Protesters recently occupied Hong Kong’s international airport, causing it to shut down. A police officer set upon a peaceful female protester, provoking a near-lynching, as another protester grabbed the officer’s baton and started to beat him with it. The officer drew his gun, but fortunately no one was killed.
With Chinese troops reportedly massing at the border, Chief Executive Lam’s lack of independence from Beijing’s party-state, and the protesters’ fear of losing the little control they now have over their future, the situation is highly volatile. Everything feasible must be attempted to dissuade Beijing from storming Hong Kong.

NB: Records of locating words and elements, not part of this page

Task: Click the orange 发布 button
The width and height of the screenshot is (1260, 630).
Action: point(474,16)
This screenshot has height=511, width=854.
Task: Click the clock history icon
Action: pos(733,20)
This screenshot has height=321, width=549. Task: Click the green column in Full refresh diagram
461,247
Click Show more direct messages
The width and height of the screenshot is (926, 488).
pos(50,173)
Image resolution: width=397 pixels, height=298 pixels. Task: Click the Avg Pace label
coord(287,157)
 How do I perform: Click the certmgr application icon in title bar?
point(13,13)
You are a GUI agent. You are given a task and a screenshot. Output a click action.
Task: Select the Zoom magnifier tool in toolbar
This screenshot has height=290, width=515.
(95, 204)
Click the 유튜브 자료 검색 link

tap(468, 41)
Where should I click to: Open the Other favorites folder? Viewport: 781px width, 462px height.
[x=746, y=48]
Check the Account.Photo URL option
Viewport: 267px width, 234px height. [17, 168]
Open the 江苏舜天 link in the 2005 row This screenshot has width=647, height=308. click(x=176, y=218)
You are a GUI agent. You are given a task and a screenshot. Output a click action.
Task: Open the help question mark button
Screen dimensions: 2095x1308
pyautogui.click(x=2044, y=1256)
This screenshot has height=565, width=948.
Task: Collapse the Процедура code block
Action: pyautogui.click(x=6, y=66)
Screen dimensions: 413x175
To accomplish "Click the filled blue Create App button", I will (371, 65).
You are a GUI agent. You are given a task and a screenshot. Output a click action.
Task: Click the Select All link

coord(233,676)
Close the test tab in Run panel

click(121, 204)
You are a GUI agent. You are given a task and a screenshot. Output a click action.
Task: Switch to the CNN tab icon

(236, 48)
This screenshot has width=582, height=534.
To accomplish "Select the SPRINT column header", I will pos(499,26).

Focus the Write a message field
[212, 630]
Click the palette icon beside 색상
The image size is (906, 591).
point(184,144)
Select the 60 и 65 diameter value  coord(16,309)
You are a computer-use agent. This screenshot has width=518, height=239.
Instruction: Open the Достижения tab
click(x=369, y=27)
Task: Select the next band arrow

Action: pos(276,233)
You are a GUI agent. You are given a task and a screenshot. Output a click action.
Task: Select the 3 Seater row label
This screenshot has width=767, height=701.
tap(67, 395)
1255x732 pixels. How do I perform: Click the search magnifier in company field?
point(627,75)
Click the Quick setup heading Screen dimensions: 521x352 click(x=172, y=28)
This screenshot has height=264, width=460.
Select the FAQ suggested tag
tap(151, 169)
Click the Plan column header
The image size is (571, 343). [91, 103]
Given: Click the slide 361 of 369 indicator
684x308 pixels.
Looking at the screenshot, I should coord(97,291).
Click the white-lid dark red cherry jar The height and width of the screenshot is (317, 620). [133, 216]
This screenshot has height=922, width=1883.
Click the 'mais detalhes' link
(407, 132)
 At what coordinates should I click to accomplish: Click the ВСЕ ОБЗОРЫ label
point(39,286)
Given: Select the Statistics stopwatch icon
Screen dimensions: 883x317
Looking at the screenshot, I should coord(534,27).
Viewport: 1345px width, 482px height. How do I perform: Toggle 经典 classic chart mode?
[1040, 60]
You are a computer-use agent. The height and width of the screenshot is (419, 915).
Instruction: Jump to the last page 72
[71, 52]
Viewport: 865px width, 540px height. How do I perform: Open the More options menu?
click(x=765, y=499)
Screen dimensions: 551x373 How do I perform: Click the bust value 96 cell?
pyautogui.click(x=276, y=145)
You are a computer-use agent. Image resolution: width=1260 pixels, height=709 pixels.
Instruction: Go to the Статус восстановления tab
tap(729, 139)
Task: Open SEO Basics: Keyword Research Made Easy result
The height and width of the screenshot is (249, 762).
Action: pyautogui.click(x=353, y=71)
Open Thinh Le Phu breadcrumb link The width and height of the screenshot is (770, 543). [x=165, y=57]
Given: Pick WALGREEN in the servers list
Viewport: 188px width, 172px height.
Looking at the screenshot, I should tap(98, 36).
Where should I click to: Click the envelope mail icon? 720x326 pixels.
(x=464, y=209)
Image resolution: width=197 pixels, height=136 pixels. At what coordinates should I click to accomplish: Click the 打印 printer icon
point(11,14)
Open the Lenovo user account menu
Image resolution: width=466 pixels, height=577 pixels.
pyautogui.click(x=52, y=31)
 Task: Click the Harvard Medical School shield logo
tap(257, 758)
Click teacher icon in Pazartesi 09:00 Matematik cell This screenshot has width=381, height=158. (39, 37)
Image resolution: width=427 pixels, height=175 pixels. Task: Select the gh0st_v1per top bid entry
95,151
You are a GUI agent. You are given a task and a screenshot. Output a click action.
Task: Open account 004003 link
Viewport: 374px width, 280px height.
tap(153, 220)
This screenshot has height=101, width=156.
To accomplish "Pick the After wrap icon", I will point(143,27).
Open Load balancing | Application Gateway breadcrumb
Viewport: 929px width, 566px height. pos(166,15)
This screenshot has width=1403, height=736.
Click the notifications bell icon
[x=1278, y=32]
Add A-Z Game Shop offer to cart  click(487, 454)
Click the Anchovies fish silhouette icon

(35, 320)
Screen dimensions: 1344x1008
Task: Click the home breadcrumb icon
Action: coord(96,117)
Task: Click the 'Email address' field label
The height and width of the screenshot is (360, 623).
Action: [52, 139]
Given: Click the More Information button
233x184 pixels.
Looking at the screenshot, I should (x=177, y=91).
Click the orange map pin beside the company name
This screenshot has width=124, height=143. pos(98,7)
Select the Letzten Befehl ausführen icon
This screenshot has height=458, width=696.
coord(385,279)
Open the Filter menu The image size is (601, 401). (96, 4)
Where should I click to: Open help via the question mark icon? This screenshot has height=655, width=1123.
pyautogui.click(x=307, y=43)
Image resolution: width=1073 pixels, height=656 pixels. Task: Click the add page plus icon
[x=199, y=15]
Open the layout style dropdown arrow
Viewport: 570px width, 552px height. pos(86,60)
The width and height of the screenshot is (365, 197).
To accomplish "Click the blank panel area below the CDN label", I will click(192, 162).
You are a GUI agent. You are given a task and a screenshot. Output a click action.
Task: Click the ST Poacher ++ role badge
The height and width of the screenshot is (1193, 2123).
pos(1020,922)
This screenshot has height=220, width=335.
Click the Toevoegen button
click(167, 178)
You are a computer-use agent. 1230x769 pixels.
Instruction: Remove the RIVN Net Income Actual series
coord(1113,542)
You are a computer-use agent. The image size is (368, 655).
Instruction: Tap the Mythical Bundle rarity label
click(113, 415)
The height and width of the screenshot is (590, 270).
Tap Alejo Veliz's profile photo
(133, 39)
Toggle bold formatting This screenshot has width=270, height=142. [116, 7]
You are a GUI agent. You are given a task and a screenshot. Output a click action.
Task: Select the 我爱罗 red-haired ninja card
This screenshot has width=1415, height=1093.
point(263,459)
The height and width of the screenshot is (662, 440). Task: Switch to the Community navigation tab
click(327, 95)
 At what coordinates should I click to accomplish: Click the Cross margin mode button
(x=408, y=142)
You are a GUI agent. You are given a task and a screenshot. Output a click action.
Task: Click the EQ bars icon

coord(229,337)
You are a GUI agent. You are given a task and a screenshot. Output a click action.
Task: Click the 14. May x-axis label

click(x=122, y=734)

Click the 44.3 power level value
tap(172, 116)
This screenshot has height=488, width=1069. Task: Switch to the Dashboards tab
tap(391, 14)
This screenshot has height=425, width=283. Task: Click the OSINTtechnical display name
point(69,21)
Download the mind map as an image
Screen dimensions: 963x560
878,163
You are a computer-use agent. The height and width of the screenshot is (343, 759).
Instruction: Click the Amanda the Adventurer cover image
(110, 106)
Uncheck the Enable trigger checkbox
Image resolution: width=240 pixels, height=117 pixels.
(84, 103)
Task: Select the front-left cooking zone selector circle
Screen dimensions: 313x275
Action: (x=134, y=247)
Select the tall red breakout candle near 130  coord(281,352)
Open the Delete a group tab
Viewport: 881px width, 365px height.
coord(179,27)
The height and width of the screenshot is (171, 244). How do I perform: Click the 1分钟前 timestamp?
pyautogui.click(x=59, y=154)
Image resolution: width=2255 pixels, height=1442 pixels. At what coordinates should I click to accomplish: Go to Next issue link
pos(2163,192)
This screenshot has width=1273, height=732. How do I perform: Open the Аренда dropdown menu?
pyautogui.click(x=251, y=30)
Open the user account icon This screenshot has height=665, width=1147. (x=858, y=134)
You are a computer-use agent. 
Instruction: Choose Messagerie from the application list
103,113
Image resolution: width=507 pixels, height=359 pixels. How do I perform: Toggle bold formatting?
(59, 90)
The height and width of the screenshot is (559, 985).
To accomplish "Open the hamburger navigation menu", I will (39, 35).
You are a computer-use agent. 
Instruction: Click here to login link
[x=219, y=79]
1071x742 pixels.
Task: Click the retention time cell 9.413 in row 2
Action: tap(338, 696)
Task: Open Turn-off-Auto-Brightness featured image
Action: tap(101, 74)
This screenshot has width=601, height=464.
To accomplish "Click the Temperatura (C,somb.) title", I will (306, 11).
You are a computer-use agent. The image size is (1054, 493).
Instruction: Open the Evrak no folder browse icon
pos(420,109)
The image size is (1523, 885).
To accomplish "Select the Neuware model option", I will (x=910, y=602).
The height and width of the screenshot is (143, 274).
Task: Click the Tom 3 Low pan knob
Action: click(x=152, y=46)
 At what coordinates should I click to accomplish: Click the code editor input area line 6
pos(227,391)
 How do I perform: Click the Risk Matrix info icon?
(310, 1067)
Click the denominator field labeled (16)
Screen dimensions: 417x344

Much of the world that has independent media appears to be now watching Hong Kong intently. There have been violations of press freedom, as journalists have been targeted. “Rioting” charges are being used against protestors as a deterrent. Injustice, violence, and hatred will only produce more of each. Protesters have won hearts and minds around the world, but such support could be lost quickly if they engage in systematic violence. The widely viewed public apologies from the airport protesters for disrupting travelers was a good first initiative.
Hong Kong’s Lam and other officials must also reflect on their actions that led to the situation. Failure to listen and defend the quest of most residents for democratic institutions in Hong Kong is ultimately responsible. Above all, both sides now need to step back and seek an immediately peaceful way to move toward a serious dialogue about political reform.
David Kilgour, a lawyer by profession, served in Canada’s House of Commons for almost 27 years. In Jean Chretien’s cabinet, he was secretary of state (Africa and Latin America) and secretary of state (Asia-Pacific). He is the author of several books and co-author with David Matas of “Bloody Harvest: The Killing of Falun Gong for Their Organs.”